_ACTIVITY_:
Reproduce exactly the span of lines beginning at the one with "The height and width of the screenshot is (211, 363)." and ending at the last line of the data below, omitting pictures.

_DATA RECORDS_:
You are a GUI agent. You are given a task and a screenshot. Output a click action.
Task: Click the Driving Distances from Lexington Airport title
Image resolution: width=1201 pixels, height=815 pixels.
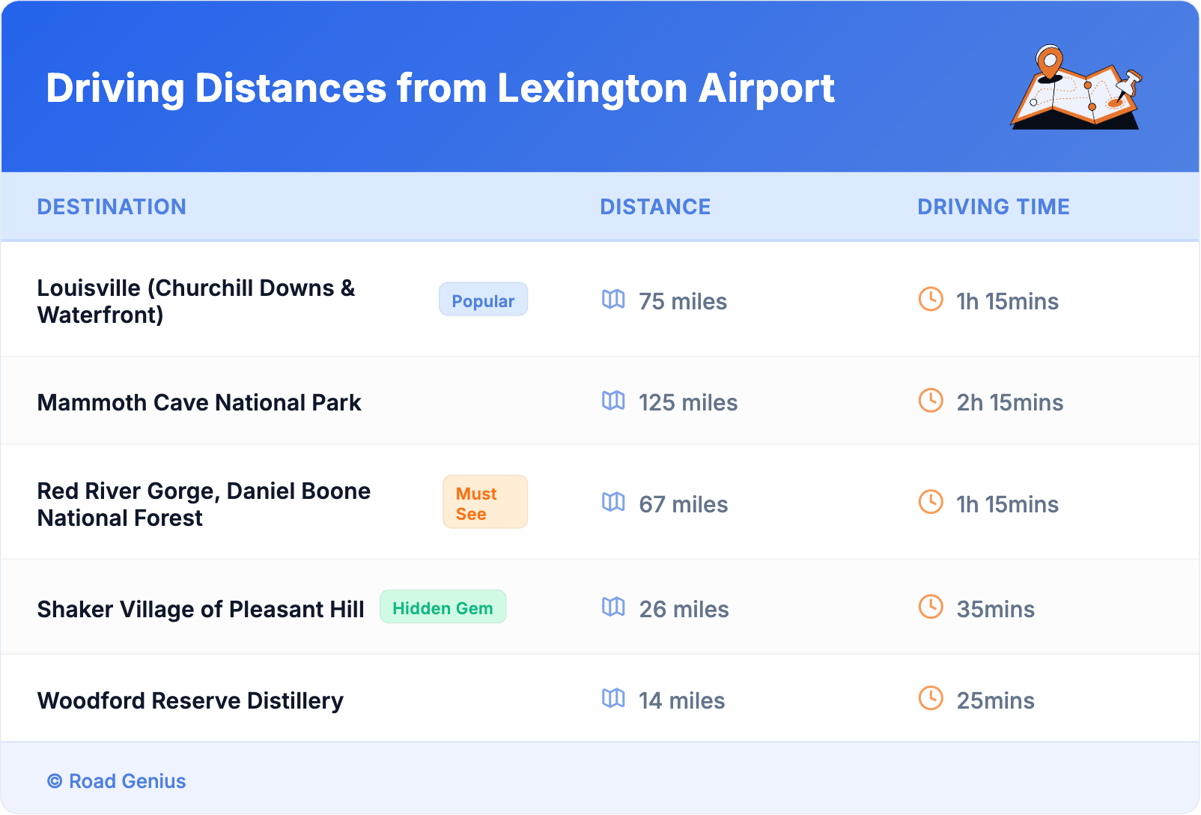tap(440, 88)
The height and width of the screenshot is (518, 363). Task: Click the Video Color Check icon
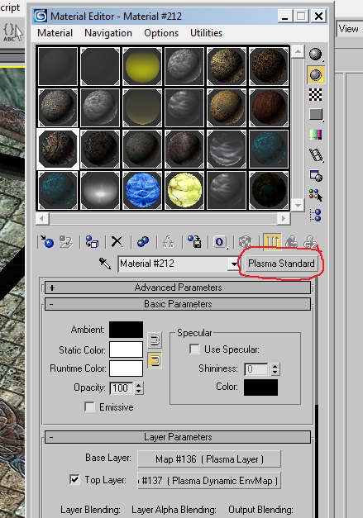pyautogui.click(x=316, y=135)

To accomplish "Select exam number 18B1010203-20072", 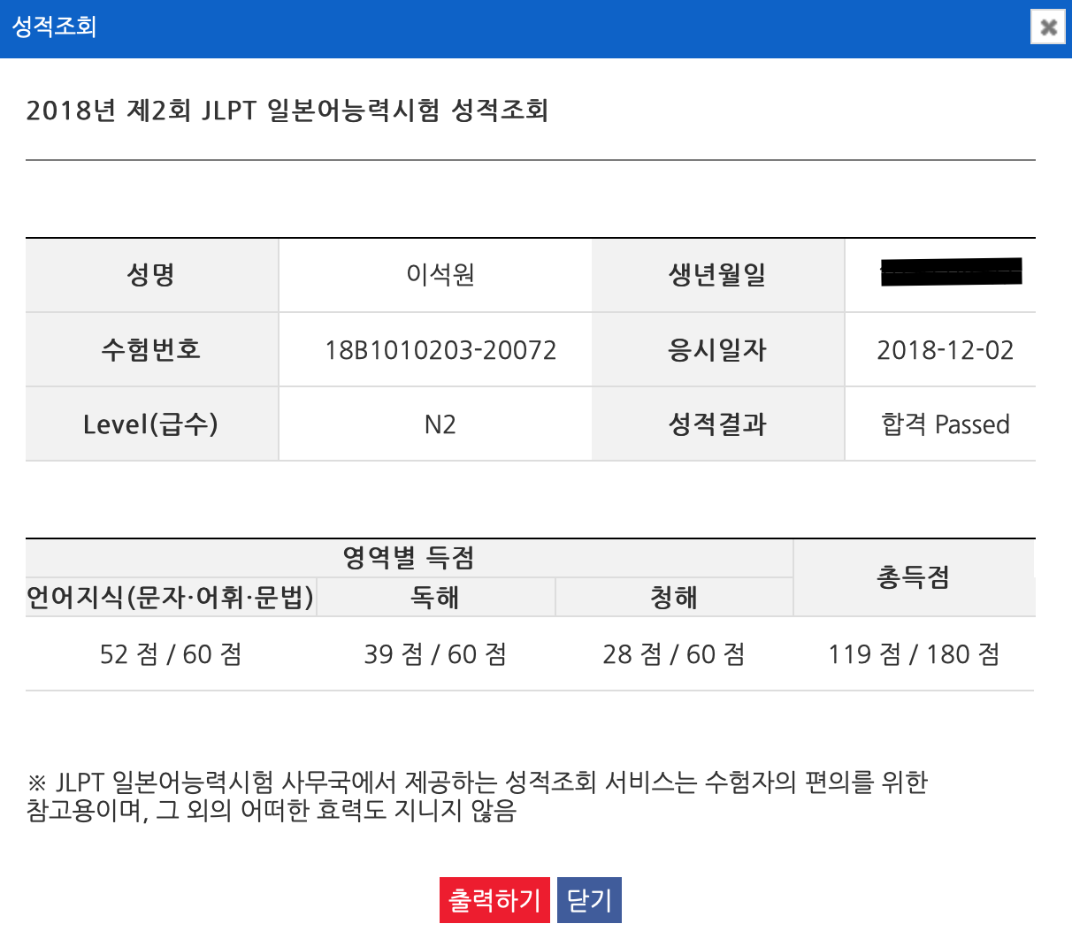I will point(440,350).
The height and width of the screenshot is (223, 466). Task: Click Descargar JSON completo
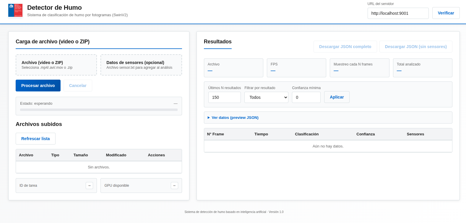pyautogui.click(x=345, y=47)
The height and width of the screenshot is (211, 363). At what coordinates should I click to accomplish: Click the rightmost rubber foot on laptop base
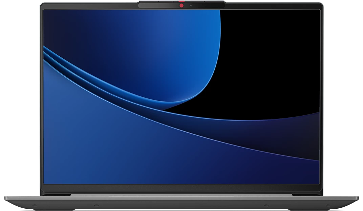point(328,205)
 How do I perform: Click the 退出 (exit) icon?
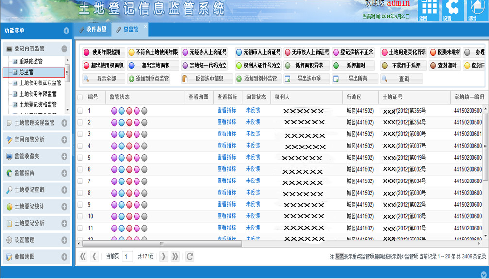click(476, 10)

_EXERCISE ANSWER_:
The height and width of the screenshot is (211, 363). At what coordinates should I click to accomplish: Click the rightmost rubber foot on laptop base
point(328,205)
 How do I perform: Click the 退出 (exit) icon?
click(476, 10)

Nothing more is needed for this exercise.